The plot is terrible, Franco is phoning it in, but can one deny the stunning achievement of these animals, a technological breakthrough that convincingly upgrades the earlier saga? I can only imagine Peter Jackson watching this in complete shock, wondering why he rebooted the wrong ape.
Has some initial emotional pathos and touching drama, but its storytelling becomes bland and unimaginative quickly, and its plot is non-involving, barely even containing a desired coda of popcorn fun n' thrills until the blistering last 1/2 hour. Where the Heston original was a commentary on racial tension during the Civil Rights era, no such depth can be read here, making the first two acts an underwhelming setup.
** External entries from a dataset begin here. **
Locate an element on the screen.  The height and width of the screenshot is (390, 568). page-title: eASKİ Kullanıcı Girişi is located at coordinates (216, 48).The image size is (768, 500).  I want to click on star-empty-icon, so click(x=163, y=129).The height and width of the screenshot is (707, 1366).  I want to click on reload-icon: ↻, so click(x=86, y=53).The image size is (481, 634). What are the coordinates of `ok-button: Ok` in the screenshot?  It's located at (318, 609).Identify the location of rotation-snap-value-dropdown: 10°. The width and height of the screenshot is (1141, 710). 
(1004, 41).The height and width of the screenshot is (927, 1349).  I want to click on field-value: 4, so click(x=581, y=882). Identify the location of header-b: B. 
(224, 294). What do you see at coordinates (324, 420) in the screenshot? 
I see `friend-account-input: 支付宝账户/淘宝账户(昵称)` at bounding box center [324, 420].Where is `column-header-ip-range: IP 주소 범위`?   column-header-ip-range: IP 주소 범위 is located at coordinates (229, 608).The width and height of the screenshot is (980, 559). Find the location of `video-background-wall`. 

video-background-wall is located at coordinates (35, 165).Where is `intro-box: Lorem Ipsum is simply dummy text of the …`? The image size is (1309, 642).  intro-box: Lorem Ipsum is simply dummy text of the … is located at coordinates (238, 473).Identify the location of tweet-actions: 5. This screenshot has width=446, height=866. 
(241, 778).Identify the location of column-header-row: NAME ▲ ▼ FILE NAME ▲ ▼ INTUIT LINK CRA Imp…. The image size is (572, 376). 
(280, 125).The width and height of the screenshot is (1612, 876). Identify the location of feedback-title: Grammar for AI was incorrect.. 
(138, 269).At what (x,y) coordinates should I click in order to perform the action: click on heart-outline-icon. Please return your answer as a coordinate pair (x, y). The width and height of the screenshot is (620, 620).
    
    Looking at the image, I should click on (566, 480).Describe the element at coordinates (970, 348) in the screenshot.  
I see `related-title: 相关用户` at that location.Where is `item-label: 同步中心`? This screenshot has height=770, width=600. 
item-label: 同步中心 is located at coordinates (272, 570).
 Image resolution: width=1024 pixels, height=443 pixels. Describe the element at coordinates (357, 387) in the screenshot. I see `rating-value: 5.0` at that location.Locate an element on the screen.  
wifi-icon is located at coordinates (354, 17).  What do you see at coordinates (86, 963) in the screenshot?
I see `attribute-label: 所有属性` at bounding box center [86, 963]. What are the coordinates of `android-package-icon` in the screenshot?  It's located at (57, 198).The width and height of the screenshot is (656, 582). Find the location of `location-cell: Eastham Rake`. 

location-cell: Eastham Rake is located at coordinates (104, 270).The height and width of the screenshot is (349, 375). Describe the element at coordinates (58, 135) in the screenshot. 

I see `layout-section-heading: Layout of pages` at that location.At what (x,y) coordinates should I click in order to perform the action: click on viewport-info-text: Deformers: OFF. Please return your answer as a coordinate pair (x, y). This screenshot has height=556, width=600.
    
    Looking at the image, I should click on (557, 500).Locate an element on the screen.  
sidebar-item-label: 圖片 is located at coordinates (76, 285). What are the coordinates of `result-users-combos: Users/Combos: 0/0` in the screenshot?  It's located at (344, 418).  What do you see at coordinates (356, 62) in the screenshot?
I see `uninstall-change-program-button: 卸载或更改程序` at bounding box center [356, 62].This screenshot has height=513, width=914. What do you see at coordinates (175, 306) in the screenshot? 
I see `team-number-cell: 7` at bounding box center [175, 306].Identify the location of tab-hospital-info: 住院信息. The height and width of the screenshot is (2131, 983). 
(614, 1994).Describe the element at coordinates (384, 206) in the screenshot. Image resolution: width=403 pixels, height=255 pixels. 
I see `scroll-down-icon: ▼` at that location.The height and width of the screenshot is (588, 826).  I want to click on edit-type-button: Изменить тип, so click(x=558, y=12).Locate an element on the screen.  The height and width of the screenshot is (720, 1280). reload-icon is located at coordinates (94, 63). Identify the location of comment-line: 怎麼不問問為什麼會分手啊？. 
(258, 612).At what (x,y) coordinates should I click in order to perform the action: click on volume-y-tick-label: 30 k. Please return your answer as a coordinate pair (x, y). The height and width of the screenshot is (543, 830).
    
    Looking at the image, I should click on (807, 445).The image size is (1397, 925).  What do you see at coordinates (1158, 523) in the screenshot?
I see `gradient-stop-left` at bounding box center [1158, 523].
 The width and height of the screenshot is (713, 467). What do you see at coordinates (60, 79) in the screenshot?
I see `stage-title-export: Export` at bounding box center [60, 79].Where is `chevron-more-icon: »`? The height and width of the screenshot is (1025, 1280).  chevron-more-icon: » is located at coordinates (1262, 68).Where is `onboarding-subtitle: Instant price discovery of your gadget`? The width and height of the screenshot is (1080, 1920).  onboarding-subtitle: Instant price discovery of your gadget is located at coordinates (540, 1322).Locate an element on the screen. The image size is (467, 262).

I am a huge fan of the original Planet of the Apes. In my opinion it is a sci fic masterpiece. However every film that followed it in the franchise simply paled in comparison. None of the sequels could even hold a candle to the original. However that all changed with the release of this film. This film made the Planet of the Apes franchise relevant again and managed to reinvent a classic story for a new generation.
Despite dragging its feet through any parts that involve humans (the David Oyewolo and Tom Felton strands are especially tiresome), Rupert Wyatt's film redeems itself spectacularly with a brilliant last half an hour where James Franco's plank-like acting is thankfully kept out of the way in favour of rampaging apes. The characterisation of Caesar also keeps the film afloat for its first two-thirds. Very enjoyable.